**Your goal:**
Go to the line that contains "Task: Change the Canada country value" and transcribe from there to the end of the entries, that line and the last one included.
-- Entries shown follows --
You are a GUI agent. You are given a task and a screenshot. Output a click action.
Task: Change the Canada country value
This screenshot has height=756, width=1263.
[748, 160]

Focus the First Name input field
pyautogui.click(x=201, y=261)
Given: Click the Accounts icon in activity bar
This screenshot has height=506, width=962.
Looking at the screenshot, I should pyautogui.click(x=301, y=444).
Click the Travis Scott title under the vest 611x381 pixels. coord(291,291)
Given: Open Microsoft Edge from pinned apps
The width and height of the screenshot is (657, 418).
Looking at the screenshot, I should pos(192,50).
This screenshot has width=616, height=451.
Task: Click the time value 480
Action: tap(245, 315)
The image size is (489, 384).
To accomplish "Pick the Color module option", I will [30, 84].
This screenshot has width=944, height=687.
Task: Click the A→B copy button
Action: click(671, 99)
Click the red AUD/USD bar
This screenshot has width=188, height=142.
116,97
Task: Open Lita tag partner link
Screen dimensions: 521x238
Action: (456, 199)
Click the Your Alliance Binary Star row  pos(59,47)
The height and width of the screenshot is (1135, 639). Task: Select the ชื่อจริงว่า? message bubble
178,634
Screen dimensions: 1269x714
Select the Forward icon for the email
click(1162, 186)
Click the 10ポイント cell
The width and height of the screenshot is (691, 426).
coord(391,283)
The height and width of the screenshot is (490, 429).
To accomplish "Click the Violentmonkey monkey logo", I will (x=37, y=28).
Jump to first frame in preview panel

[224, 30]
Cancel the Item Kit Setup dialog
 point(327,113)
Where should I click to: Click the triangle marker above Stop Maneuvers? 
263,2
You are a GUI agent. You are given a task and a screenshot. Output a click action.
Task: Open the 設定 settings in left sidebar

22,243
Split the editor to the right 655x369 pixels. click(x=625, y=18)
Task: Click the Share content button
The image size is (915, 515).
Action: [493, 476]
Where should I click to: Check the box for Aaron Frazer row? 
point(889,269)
-- Entries shown concluded --
**Task answer:**
Task: Change the Canada country value
This screenshot has height=756, width=1263.
[748, 160]

Focus the First Name input field
pyautogui.click(x=201, y=261)
Given: Click the Accounts icon in activity bar
This screenshot has height=506, width=962.
Looking at the screenshot, I should pyautogui.click(x=301, y=444).
Click the Travis Scott title under the vest 611x381 pixels. coord(291,291)
Given: Open Microsoft Edge from pinned apps
The width and height of the screenshot is (657, 418).
Looking at the screenshot, I should pos(192,50).
This screenshot has width=616, height=451.
Task: Click the time value 480
Action: tap(245, 315)
The image size is (489, 384).
To accomplish "Pick the Color module option", I will [30, 84].
This screenshot has width=944, height=687.
Task: Click the A→B copy button
Action: click(671, 99)
Click the red AUD/USD bar
This screenshot has width=188, height=142.
116,97
Task: Open Lita tag partner link
Screen dimensions: 521x238
Action: (456, 199)
Click the Your Alliance Binary Star row  pos(59,47)
The height and width of the screenshot is (1135, 639). Task: Select the ชื่อจริงว่า? message bubble
178,634
Screen dimensions: 1269x714
Select the Forward icon for the email
click(1162, 186)
Click the 10ポイント cell
The width and height of the screenshot is (691, 426).
coord(391,283)
The height and width of the screenshot is (490, 429).
To accomplish "Click the Violentmonkey monkey logo", I will (x=37, y=28).
Jump to first frame in preview panel

[224, 30]
Cancel the Item Kit Setup dialog
 point(327,113)
Where should I click to: Click the triangle marker above Stop Maneuvers? 
263,2
You are a GUI agent. You are given a task and a screenshot. Output a click action.
Task: Open the 設定 settings in left sidebar

22,243
Split the editor to the right 655x369 pixels. click(x=625, y=18)
Task: Click the Share content button
The image size is (915, 515).
Action: [493, 476]
Where should I click to: Check the box for Aaron Frazer row? 
point(889,269)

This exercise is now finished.